No matter what you may have hoped, some things never change. The intro to this Politico piece really tells the whole story.
He may have promised to change Washington, but President Barack Obama is continuing one of its most renowned patronage traditions: bestowing prized ambassadorships on big donors.
Of the nearly 80 ambassadorship nominations or confirmations since Obama’s Inauguration, 56 percent were given to political appointees and 44 percent have gone to career diplomats, according to records kept by the American Foreign Service Association.
I’m not going to sit here and pretend that this is just a Democratic problem any more than it’s just a Republican problem. This is a deeply rooted problem connected to politics as usual and the way that money finds its way into the system, rarely producing noble results.

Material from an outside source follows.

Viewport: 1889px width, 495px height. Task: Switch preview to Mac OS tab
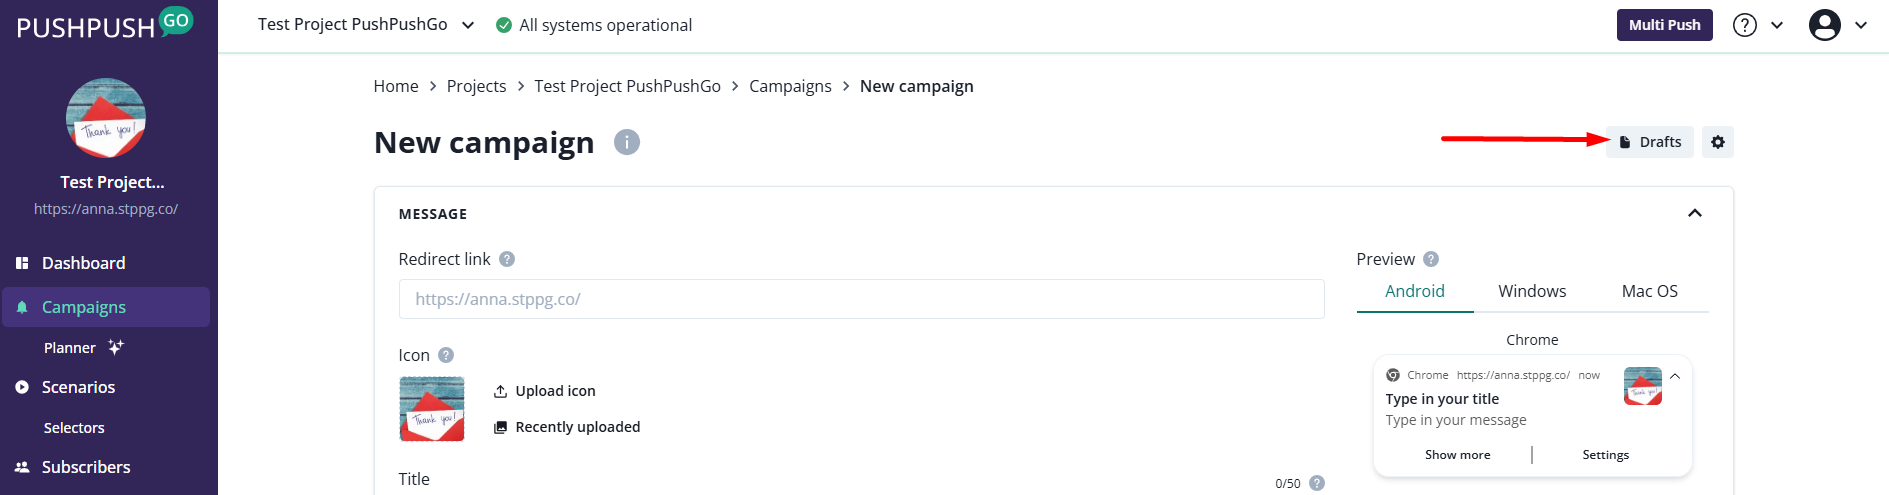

Beatrice Wilkinson Welters and her husband channeled somewhere between $200,000 and 1/2 $M dollars into Obama’s presidential campaign and another 100 grand for his inaugural festivities. And now it seems that Beatrice will be heading off to be our ambassador to Trinidad and Tobago in the Caribbean. Nice work if you can get it, eh?
But Beatrice is far from the only one.
Charles H. Rivkin, a Los Angeles-based children’s television executive and an $800,000 bundler, is in Paris; Alan Solomont, a Boston-based investor and $500,000 bundler, is in Madrid; Louis B. Susman, a Chicago investor and $500,000 bundler, is in London; and Don Beyer, a Virginia Volvo dealer and $745,000 bundler, is in Bern, Switzerland.
Nicole Avant, a member of a Motown family dynasty who is credited with bundling up to $800,000 for Obama, was granted the coveted and cushy ambassadorship in Nassau, Bahamas.
Meet the new boss… same as all the bosses who came before him. True, Obama never actually promised to end this practice entirely, but this certainly doesn’t have the smell of changing Washington business as usual.